What Is the Difference Between Medicare and Medicaid?

Although they were created at the same time, Medicare and Medicaid are not identical twins. And even though they’ve been around for almost 60 years, many people still confuse these two government-backed health care programs.

Many people don’t realize that about 20% of Medicare beneficiaries are eligible for both Medicare and Medicaid. These people are commonly referred to as “dual eligibles” and are afforded special benefits and lower out-of-pocket costs.

What Is the Difference Between Medicare and Medicaid?

On July 30, 1965, President Lyndon Johnson signed the laws that created Medicare and Medicaid as part of his Great Society programs to address poverty, inequality, hunger and education issues.

Both offer health care coverage

Both Medicare and Medicaid offer health care coverage, but they do so in different ways:

— Medicare is a federal program that provides health care coverage for people aged 65 or older, and younger people with disabilities, amyotrophic lateral sclerosis or end-stage renal disease, regardless of the person’s income.
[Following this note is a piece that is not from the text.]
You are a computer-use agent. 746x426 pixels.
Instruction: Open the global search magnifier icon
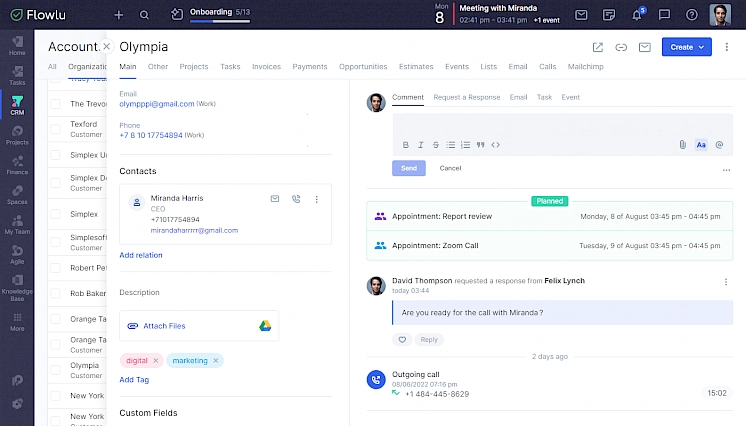click(x=145, y=15)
— Medicaid is a combined state and federal program that provides health coverage to those who have low incomes, regardless of the person’s age.
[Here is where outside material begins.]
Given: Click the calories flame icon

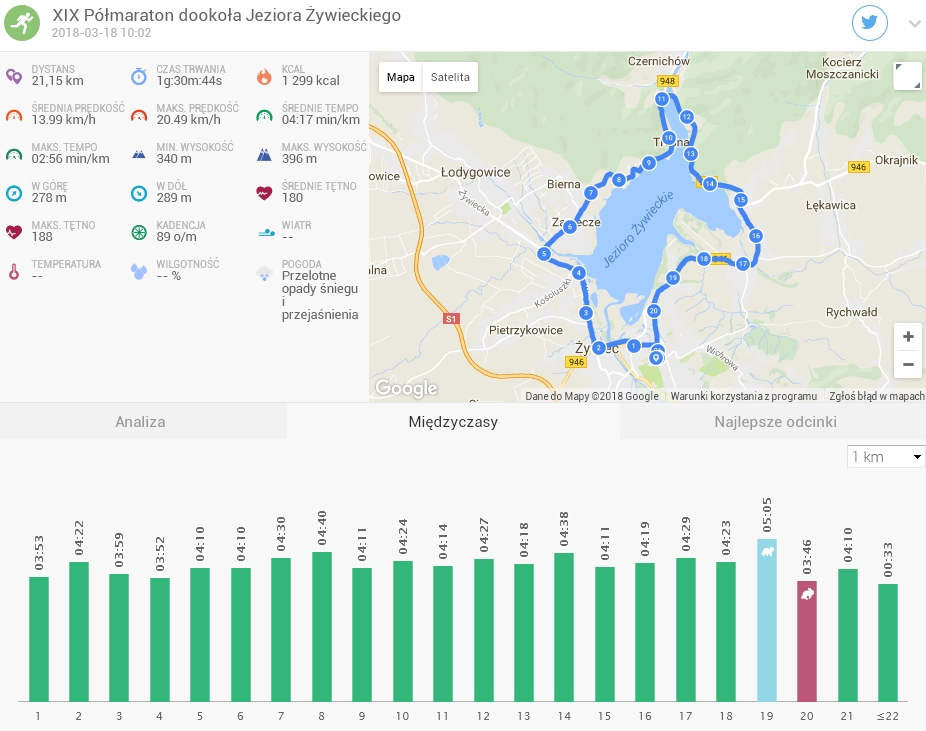Looking at the screenshot, I should 264,76.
Some people may be eligible for both Medicare and Medicaid, known as dually eligible, and can qualify for both programs. The two programs provide health coverage and lower costs for the people enrolled in the programs. Although Medicare and Medicaid are both health insurance programs administered by the government, there are differences in the services they cover and their costs.
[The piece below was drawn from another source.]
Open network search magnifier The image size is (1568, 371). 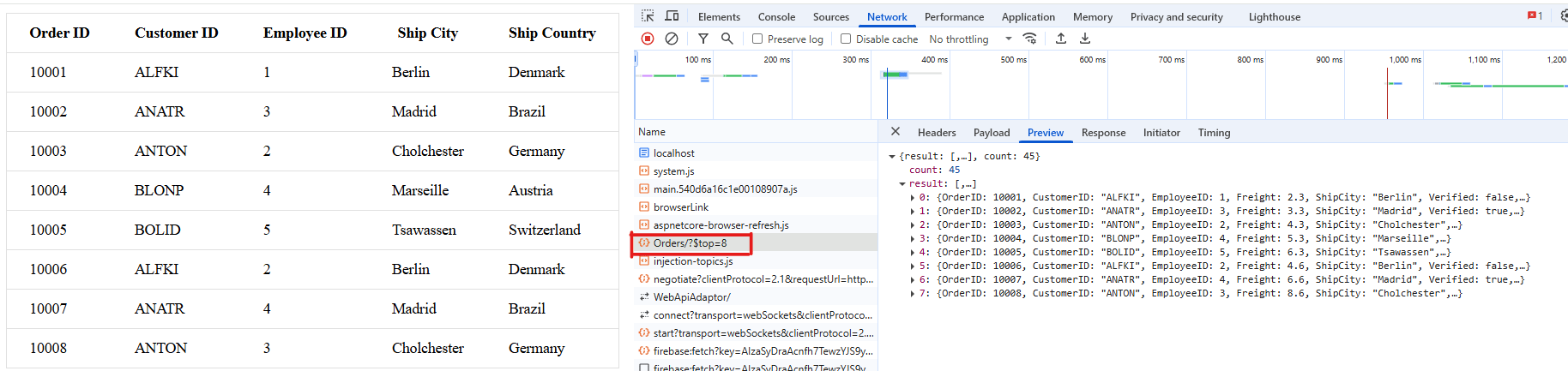click(x=727, y=39)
[Read: What to Consider When Shopping for Medicare Coverage.]

Medicare Defined

Medicare offers essentially the same coverage and costs everywhere in the United States and is overseen by the Centers for Medicare & Medicaid Services, an agency of the federal government.

Medicare beneficiaries pay a portion of their medical costs through deductibles for hospital and other services, and they also pay monthly premiums for coverage.

Medicare has two parts. Part A covers hospital care, rehabilitative care and hospice, and Part B covers other services like doctor’s appointments, outpatient treatment, mental health care and durable medical equipment (such as walkers). CMS says you’re eligible for premium-free Part A if you are age 65 or older and you or your spouse worked and paid Medicare taxes for at least 10 years.

You can also get Part A at age 65 without having to pay premiums if:

— You receive retirement benefits or are eligible to receive benefits from Social Security or the Railroad Retirement Board.

— You or your spouse had Medicare-covered government employment.

If you’re under age 65, you can get Part A without having to pay premiums if:

— You have been entitled to Social Security or Railroad Retirement Board disability benefits for 24 months.

— You are a kidney dialysis or kidney transplant patient.

According to CMS, most people on Medicare don’t have to pay a premium for Part A, but everyone must pay a premium for Part B. This is deducted monthly from your Social Security, railroad retirement or Civil Service retirement check; those who do not get any of these payments are billed for their Part B premium every three months.

Prescription drugs are covered under Medicare Part D. Everyone with Medicare, regardless of their income, health status or prescription drug usage, can obtain prescription drug coverage for a monthly premium.

While the federal government administers what’s known as original Medicare, it’s also possible to purchase Medicare plans from some private insurance companies. These plans are known as Medicare Advantage. These include Part A and Part B coverage, but may or may not include prescription drug coverage.

[Read: 5 Steps for Picking a Medicare Plan.]

Medicaid Defined

Medicaid is a government assistance program administered by both the federal government and state governments. As such, its rules of coverage and cost vary from one state to another.

It serves low-income people, families and children, pregnant women, the elderly and people with disabilities of every age. Income levels are generally based on the federal poverty level, but each state can determine who qualifies and who doesn’t.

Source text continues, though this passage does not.